SELECTED EXTRACT:

-*-*-

March 2013

Josh Zajdman

nonfiction

Going Clear: Scientology, Hollywood, and the Prison of Belief by Lawrence Wright

Admittedly, I approached Lawrence Wright's captivating, engrossing, and incredibly disturbing Going Clear with a certain assumptive quality. I had already read his previous tome, The Looming Tower, and knew he dealt the goods. In anticipation, I reread the now legendary piece on Paul Haggis's defection from the Church of Scientology that Wright penned for The New Yorker, which inspired the book. Beforehand, I had already encountered Dianetics (which Wright clarifies "predates Scientology") and though it'd been a while, the hair on my neck is still standing up. Still, nothing prepared me for the horrifying trip that is Wright's latest and bravest work.

I don't use brave lightly. The pages of Going Clear are littered with tale upon tale of litigation, mental and physical abuse, even death. To voluntarily fall down that rabbit hole and come out the other side with a narrative of staggering objectivity, organization, and propulsive pacing is a feat beyond measure. Regardless of aliens, couch jumping or far worse, this was ground Wright could navigate. The motivation to explore Scientology was the same that motivated him to explore fundamentalism elsewhere. "I have spent much of my career examining the effects of religious beliefs on people's lives -- historically, a far more profound influence on society and individuals than politics, which is the substance of so much journalism." I assumed Going Clear would be an exposť of the highest order and, of course, it is. Yet, it's more than that. It's a study of belief, power, corruption, charisma, the dangers of loneliness, and those of solidarity. Moreover, it's that rarest of reading experiences and most annoying of neologisms, unputdownable.

-*-*-

(Pointing data for screenshots)
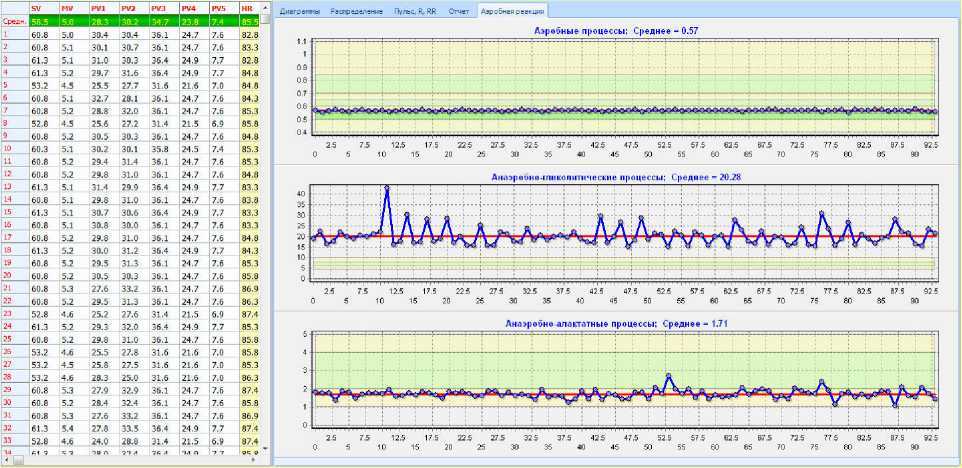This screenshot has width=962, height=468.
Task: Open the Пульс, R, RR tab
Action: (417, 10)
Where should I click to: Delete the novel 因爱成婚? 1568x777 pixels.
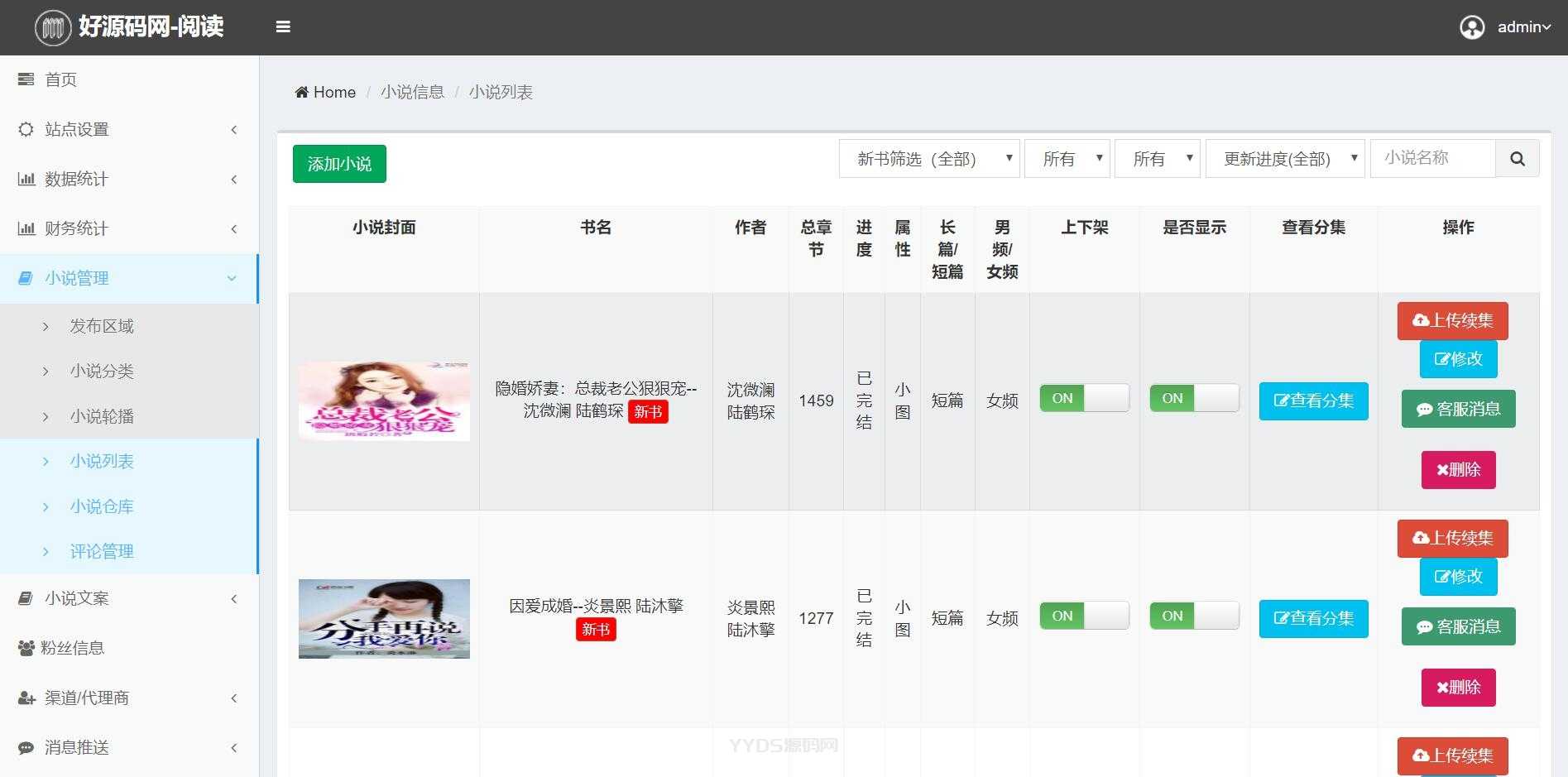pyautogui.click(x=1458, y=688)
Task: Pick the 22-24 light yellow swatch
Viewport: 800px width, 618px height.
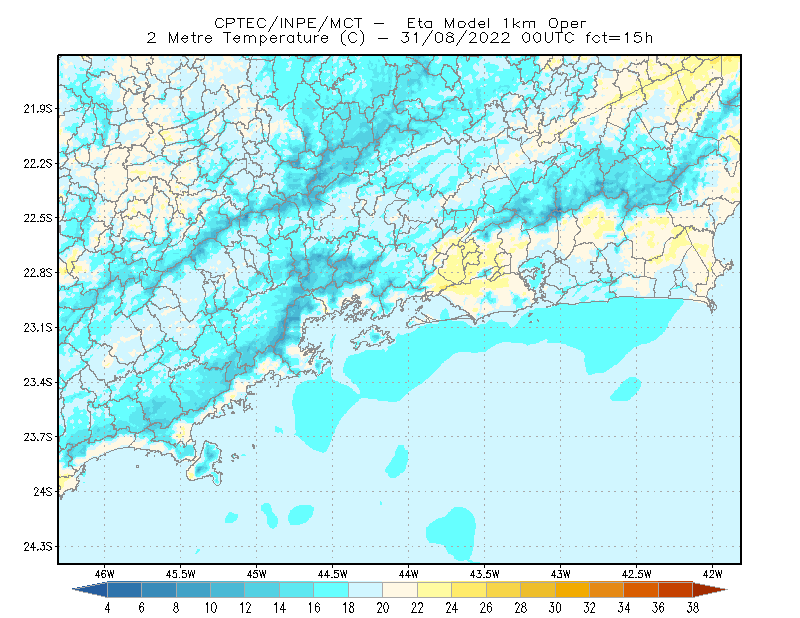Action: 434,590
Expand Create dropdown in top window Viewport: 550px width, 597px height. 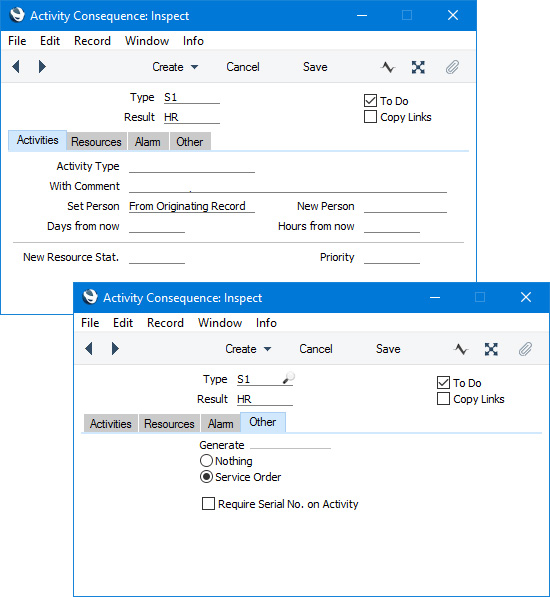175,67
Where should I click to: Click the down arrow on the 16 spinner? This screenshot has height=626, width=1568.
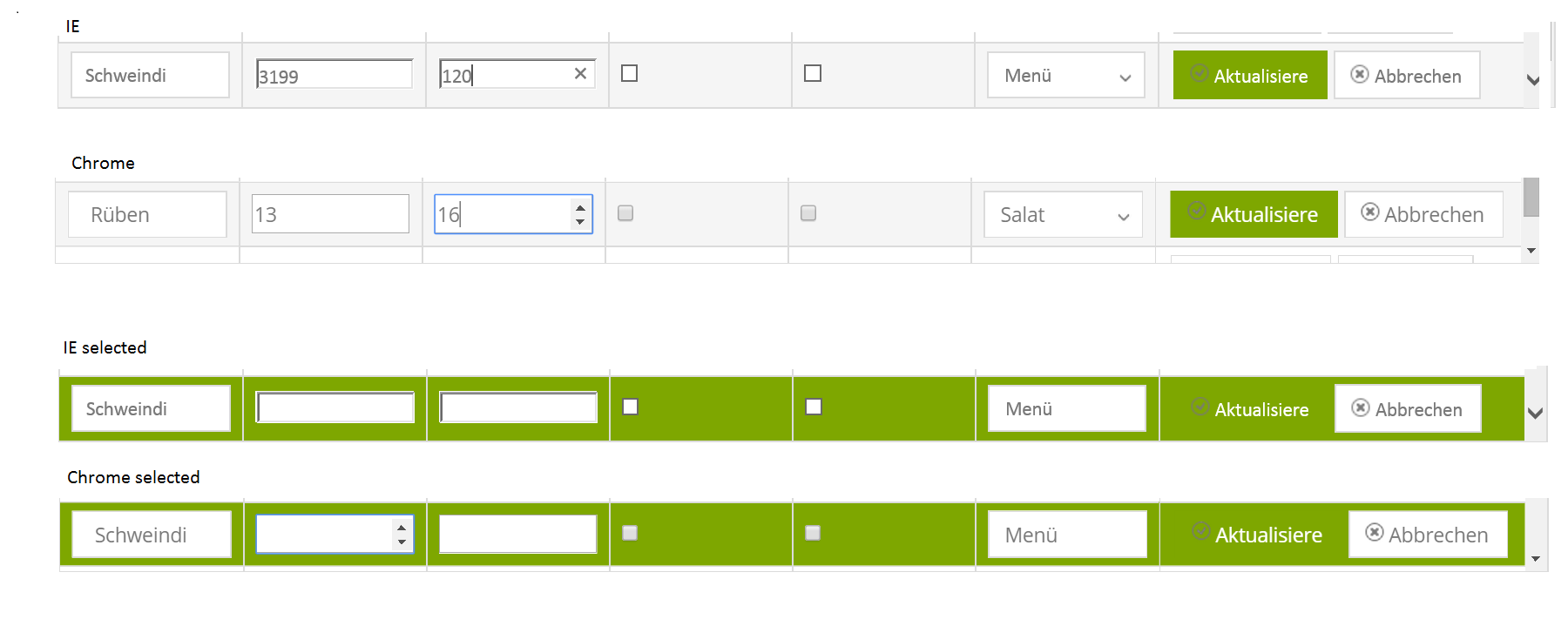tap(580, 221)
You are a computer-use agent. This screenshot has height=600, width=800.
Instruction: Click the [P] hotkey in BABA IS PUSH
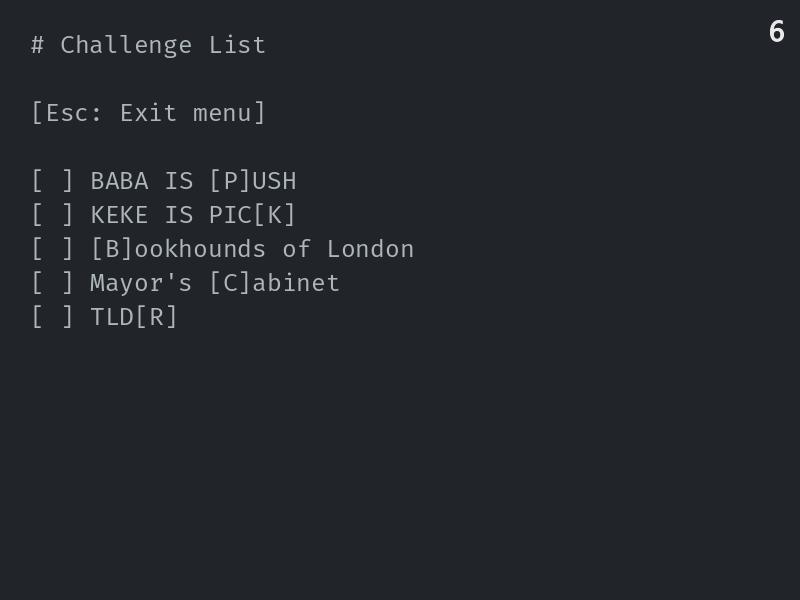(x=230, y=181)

-*-*-

PARTS OF THE EXERCISE:
**1)** Turn the rows from the line containing "You are a computer-use" through the end of the pointing data, inclusive, into a numbered list with no blank lines. Omit the pictures.
**2)** Pick up the review of Going Clear after its last sentence and keep writing it.

ANSWERS FOR THIS EXERCISE:
**1)**
1. You are a computer-use agent. This screenshot has height=600, width=800.
2. Instruction: Click the [P] hotkey in BABA IS PUSH
3. (x=230, y=181)

**2)**
Tone is one of the most important aspects of Wright's book and its greatest asset. You take him at face value from page one. Throughout the entire book, Wright's tone is objective, inquisitive, and direct. He faithfully cites, annotates, and makes reference to countless documents, testimonies, and other records. He's aware of the double-edged quality this notation takes. "The church disputes the testimony of many of the sources I've spoken to for this book." Be that as it may, Wright cites and cites and cites. The Church merely denies it. From the very beginning, Wright outlines the myriad inconsistencies and flat-out bizarre eccentricities that fall under the banner of Scientology. Who wouldn't want this denied? It isn't just "claims [of] about 12 million square feet of property around the world... with twenty-six properties valued at $400 million," which raises a red flag. It's the vaults, too.

The Church of Spiritual Technology, the branch of Scientology that owns the trademarks and copyrights to all church materials, including Hubbard's immense body of popular fiction, maintains secret bases in several remote locations in at least three American states, where the founder's works are stored in titanium canisters in nuclear-blast-resistant caverns.

Though it's usually the Hollywood angle that interests people in Scientology, which Wright fascinatingly covers, he begins with the beginner. As a reader, it's one of the book's most fascinating sections. The Founder, L. Ron Hubbard, or more reverently, LRH, is a man known to many and understood by none. Until now, that is. He was a shape-shifter, mythmaker, prolific writer, lifelong liar, adulterer, and menace. Above all, he was a man who strove to mold his life into something it wasn't and to surround himself with those who believed in him as fervently as he did.

Throughout his life he would enlist people -- especially young people -- in romantic, ill-conceived projects, often at sea, where he was out of reach of process servers. He was beginning to invent himself as a charismatic leader.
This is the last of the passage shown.